AAAR 37th Annual Conference October 14 - October 18, 2019 Oregon Convention Center Portland, Oregon, USA
Abstract View
An Aerosol Gas Exchange System (AGES) for Engine Exhaust Conditioning
MARKUS BAINSCHAB, Sampsa Martikainen, Panu Karjalainen, Jorma Keskinen, Alexander Bergmann, Graz University of Technology
Abstract Number: 429 Working Group: Instrumentation and Methods
Abstract The current European Particle Number (PN) emission standard regulates the emission of non-volatile particles larger than 23 nm in diameter. In order to assess this quantity correctly, a sampling system has to remove condensable semivolatile compounds and inhibit growth of sub-cut size particles. State-of-the-art technologies tackle this task by diluting the sampled exhaust with hot air and subsequently providing residence time to the sample for evaporation (evaporation tube), oxidation (catalytic stripper) or adsorption (thermal denuder) of volatile compounds.

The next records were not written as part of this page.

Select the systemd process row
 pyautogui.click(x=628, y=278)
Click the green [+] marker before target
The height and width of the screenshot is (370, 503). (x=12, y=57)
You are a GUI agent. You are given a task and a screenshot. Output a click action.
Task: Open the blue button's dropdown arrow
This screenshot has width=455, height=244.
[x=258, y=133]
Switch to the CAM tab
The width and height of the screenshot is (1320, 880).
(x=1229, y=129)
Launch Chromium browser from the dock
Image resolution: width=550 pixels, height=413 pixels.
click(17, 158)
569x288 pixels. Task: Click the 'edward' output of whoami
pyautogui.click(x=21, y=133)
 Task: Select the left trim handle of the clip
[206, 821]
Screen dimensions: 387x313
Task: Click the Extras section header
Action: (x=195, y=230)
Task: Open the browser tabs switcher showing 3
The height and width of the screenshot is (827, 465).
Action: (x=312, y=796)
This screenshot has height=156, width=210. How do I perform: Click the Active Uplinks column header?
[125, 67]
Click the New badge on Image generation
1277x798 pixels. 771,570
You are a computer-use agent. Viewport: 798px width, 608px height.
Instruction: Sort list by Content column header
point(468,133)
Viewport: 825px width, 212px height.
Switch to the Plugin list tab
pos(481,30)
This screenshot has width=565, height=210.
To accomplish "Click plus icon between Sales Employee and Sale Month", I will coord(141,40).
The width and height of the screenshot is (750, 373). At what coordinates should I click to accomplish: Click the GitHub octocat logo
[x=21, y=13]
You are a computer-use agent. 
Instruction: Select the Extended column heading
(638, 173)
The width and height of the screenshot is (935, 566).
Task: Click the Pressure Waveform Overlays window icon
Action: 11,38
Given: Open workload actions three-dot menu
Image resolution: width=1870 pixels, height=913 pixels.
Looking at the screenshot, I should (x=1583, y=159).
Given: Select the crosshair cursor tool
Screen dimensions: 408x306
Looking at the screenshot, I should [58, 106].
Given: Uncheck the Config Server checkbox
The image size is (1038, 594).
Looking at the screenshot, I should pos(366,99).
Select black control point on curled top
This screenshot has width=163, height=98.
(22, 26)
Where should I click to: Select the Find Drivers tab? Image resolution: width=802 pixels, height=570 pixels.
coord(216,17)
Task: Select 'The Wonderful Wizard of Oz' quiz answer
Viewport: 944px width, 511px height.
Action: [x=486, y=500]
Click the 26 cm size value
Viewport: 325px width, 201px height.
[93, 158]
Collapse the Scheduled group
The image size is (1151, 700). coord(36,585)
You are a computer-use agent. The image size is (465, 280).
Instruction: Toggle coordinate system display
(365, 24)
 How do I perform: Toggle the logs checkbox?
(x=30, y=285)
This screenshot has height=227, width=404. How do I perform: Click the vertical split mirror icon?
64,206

We present an Aerosol Gas Exchange System (AGES), which can be used as an alternative to for engine exhaust conditioning for particle number measurements. The system’s core element is a counter flow denuder, which has previously been shown to provide effective removal of gaseous species from an aerosol while exhibiting limited particle losses. Diffusional transport through a porous membrane allows the exchange of gaseous compounds in the aerosol with a freely selectable purge gas. By integrating this device into a system comprising heaters, temperature measurement, flow control and pressure regulation, we provide an aerosol conditioning system that is applicable for a variety of sources at changing pressure and temperature conditions.
We performed laboratory-based experiments to test the AGES’ capabilities in removing a variety of gaseous species that are abundant in engine exhaust. We altered the sample temperature and the flow rate to evaluate the impact of these parameters on the exchange performance of the system and fractional particle penetration. Additionally, we provide a detailed mathematical model and multiphysical simulations, which enable the prediction of the exchange efficiencies of untested substances.
The presented results demonstrate the potential of the AGES for engine exhaust conditioning amongst many other possible applications like atmospheric studies and aerosol mass spectrometry.